Work to complete: Each line of the listing is to be copied exactly.

[Given records Boundary: Start]

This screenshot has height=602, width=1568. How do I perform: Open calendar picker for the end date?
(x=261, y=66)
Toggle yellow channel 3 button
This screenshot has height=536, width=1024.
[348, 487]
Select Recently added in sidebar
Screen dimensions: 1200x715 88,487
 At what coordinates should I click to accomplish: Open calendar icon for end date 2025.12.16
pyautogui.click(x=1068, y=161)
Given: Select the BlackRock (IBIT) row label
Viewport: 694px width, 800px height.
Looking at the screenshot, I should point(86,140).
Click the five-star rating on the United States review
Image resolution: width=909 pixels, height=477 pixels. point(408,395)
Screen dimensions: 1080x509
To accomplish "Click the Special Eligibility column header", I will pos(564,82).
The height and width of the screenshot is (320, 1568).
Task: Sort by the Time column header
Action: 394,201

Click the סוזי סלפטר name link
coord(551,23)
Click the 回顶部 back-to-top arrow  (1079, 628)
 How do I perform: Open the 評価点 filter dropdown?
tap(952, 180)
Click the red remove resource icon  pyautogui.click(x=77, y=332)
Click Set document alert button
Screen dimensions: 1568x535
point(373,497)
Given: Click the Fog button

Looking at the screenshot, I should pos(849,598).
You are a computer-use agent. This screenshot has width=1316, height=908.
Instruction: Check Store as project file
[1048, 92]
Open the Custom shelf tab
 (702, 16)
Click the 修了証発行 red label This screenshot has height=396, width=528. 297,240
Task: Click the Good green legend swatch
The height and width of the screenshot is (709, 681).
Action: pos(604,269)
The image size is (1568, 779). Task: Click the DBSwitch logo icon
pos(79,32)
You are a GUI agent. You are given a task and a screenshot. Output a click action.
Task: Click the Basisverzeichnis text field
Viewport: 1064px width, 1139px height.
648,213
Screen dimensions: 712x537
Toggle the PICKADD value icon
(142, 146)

[Given records Boundary: End]

Task solution:
This screenshot has height=602, width=1568. How do I perform: Open calendar picker for the end date?
(x=261, y=66)
Toggle yellow channel 3 button
This screenshot has height=536, width=1024.
[348, 487]
Select Recently added in sidebar
Screen dimensions: 1200x715 88,487
 At what coordinates should I click to accomplish: Open calendar icon for end date 2025.12.16
pyautogui.click(x=1068, y=161)
Given: Select the BlackRock (IBIT) row label
Viewport: 694px width, 800px height.
Looking at the screenshot, I should point(86,140).
Click the five-star rating on the United States review
Image resolution: width=909 pixels, height=477 pixels. point(408,395)
Screen dimensions: 1080x509
To accomplish "Click the Special Eligibility column header", I will pos(564,82).
The height and width of the screenshot is (320, 1568).
Task: Sort by the Time column header
Action: 394,201

Click the סוזי סלפטר name link
coord(551,23)
Click the 回顶部 back-to-top arrow  (1079, 628)
 How do I perform: Open the 評価点 filter dropdown?
tap(952, 180)
Click the red remove resource icon  pyautogui.click(x=77, y=332)
Click Set document alert button
Screen dimensions: 1568x535
point(373,497)
Given: Click the Fog button

Looking at the screenshot, I should pos(849,598).
You are a computer-use agent. This screenshot has width=1316, height=908.
Instruction: Check Store as project file
[1048, 92]
Open the Custom shelf tab
 (702, 16)
Click the 修了証発行 red label This screenshot has height=396, width=528. 297,240
Task: Click the Good green legend swatch
The height and width of the screenshot is (709, 681).
Action: pos(604,269)
The image size is (1568, 779). Task: Click the DBSwitch logo icon
pos(79,32)
You are a GUI agent. You are given a task and a screenshot. Output a click action.
Task: Click the Basisverzeichnis text field
Viewport: 1064px width, 1139px height.
648,213
Screen dimensions: 712x537
Toggle the PICKADD value icon
(142, 146)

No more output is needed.